Ia sedang mengunyah blueberry dengan cepat, pipinya menggembung hingga tampak seperti hamster, ketika pintu kamar dibuka dengan cepat.
Brukkk!
Pintu ditutup kembali dengan suara keras. Kapten Kim menoleh kaget, blueberry masih memenuhi mulutnya. Jungkook berdiri di sana, napasnya sedikit terengah, matanya memancarkan rasa lega bercampur kesal.
"Kim Seokjin, siapa yang menyuruhmu keluar dari ICU?" Tegur Jungkook sedikit galak, melipat tangannya di dada.
Kapten Kim buru-buru menelan blueberry di dalam mulutnya baru menjawab, "Aku benar-benar sangat lapar." Raut wajahnya tampak mengenaskan, seperti anak kecil yang tertangkap basah.
Jungkook tidak berkata apa-apa lagi. Ia melempar tas selempangnya ke sofa kecil di dekat pintu, lalu berjalan ke ujung ranjang, mengambil rekam medis Kapten Kim yang tergantung di sana. Matanya menelusuri catatan-catatan tersebut dengan teliti.
"Memang tidak masalah apa pun. Operasinya sangat sukses. Bahkan sudah bisa makan blueberry," kata Jungkook setelah membaca catatan itu.
Kapten Kim memasukkan empat buah blueberry sekaligus ke dalam mulutnya, lalu berusaha menelannya sekaligus, sebelum kemudian berkata, "Aku sudah 24 jam lebih tidak makan, tidak tertahankan lagi." Raut mukanya tampak sangat kasihan. Ia lalu memasukkan dua butir blueberry ke dalam mulutnya lagi, seolah takut akan direbut.
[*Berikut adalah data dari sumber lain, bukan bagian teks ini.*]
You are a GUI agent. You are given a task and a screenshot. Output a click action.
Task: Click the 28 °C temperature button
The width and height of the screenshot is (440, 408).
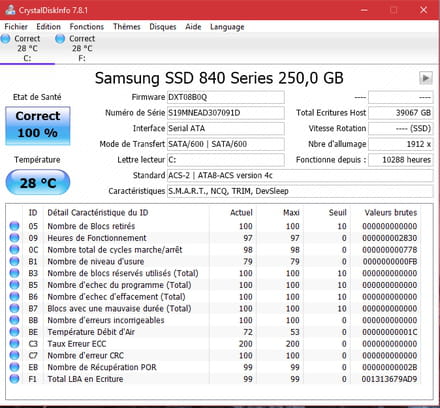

"Baiklah," kata Jungkook sambil menggantungkan kembali catatan medis Kapten Kim ke ujung ranjang. "Kau sudah bisa tenang. Semua baik-baik saja sekarang." Ia kemudian duduk di pinggir ranjang, menatap Kapten Kim dengan pandangan lembut.
Kapten Kim menjawab dengan mulut penuh, "Kaulah yang sudah bisa tenang sekarang."
Jungkook tersenyum manis, namun mendadak wajahnya berubah menjadi galak. "Tetapi, hari ini kau masih belum boleh makan ini semua."
Kapten Kim cepat-cepat memasukkan blueberry ke dalam mulutnya lagi, mencoba menghabiskannya sebelum dilarang.
"Seokjin, kau hanya boleh makan makanan cair," Jungkook merebut beberapa butir blueberry yang masih tersisa di tangan pria itu. "Aku buatkan bubur dari bubuk teratai yang kita bawa kemarin ya?" Suaranya melembut, penuh perhatian.
Namun mendadak Kapten Kim berubah menjadi manja. "Aku tidak ingin makan itu, tidak enak. Aku ingin......"
"Kau ingin makan apa?" tanya Jungkook penuh perhatian, mendekatkan wajahnya.
"Aku... aku ingin makan itu...." Kapten Kim berbisik di telinga Jungkook penuh harap.
💉
Jungkook berlari memasuki toko buah pertama yang terletak di dekat rumah sakit, napasnya sedikit terengah.
"Ahjumma. Ada semangka tidak?" tanyanya, penuh harap.
"Habis," jawab sang ahjumma, menggeleng.
"Terima kasih," ucap Jungkook, bergegas berlari keluar lagi.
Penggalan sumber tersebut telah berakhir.